When debugging a single inferior, we were getting assertion
failures in get_aix_thread_info as no tp->priv structure was
allocated for the main thread.
We fixed this by switching the main
thread from a (pid, 0, 0) ptid_t to a (pid, 0, tid) ptid_t and
allocaing the tp->priv structure in sync_threadlists.
As a result, the switch_to_thread call in pdc_read_data could
now fail since the main thread no longer uses (pid, 0, 0).
So we replaced the call by only switching inferior_ptid, the current
inferior, and the current address space (like proc-service.c).
Add similar switching to pdc_write_data where it was missing
completely.
When debugging multiple inferiors, an additional set of
problems prevented correct multi-threaded debugging:
First of all, aix-thread.c used to have a number of global
variables holding per-inferior information.
We switched hese
to a per-inferior data structure instead.

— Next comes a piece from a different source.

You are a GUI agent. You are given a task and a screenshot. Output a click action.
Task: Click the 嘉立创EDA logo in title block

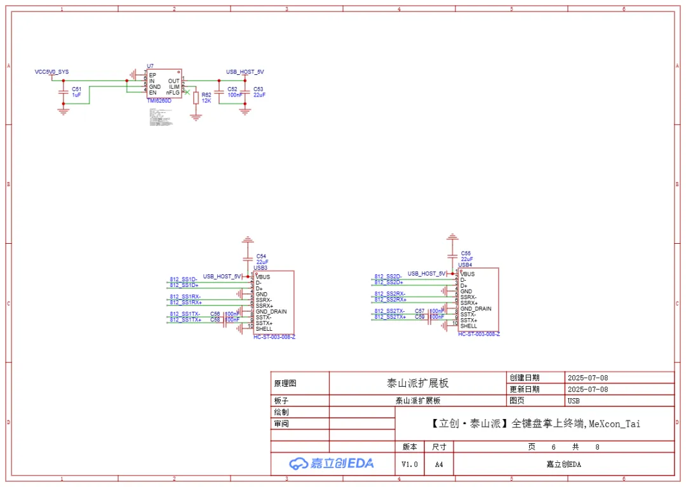[332, 464]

Also, sync_threadlists was getting confused as we were
comparing the list of threads returned by libpthdebug
for *one* process with GDB's list of threads for *all*
processes. Now we only use he GDB threads of the current
inferior instead.
We also skip calling pd_activate
from pd_enable if that in_initial_library_scan flag is
true for the current inferior.
Finally, the presence of the thread library in any but
the first inferior was not correctly detected due to a
bug in solib-aix.c, where the BFD file name for shared
library members was changed when the library was loaded
for the first time, which caused the library to no longer
be recognized by name when loaded a second time.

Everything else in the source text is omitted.